INPUT DATA
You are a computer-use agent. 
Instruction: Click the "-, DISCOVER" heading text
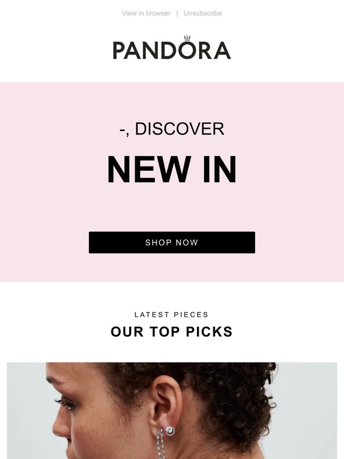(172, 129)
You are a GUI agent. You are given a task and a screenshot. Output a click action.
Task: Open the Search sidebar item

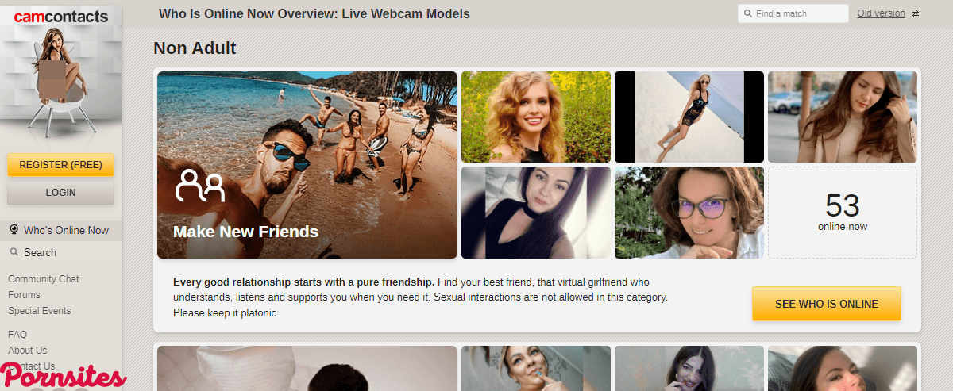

...

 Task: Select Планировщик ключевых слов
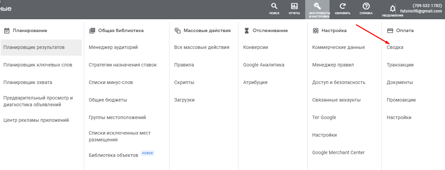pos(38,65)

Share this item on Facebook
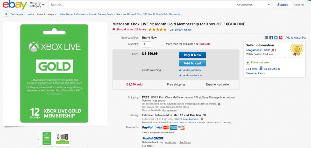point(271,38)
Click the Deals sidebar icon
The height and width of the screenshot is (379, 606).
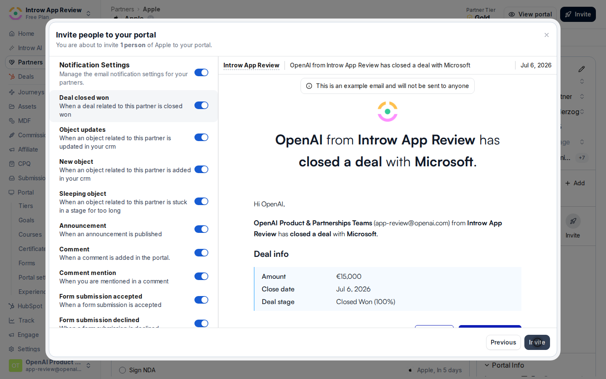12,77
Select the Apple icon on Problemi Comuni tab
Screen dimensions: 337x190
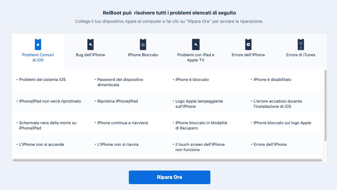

YOUR GOAL
In the records above, find the line with "The height and". Print exactly from there through the line with "Screen dimensions: 337x190", minus the pictures.

RESPONSE BOX
The height and width of the screenshot is (379, 606).
12,77
Select the Apple icon on Problemi Comuni tab
Screen dimensions: 337x190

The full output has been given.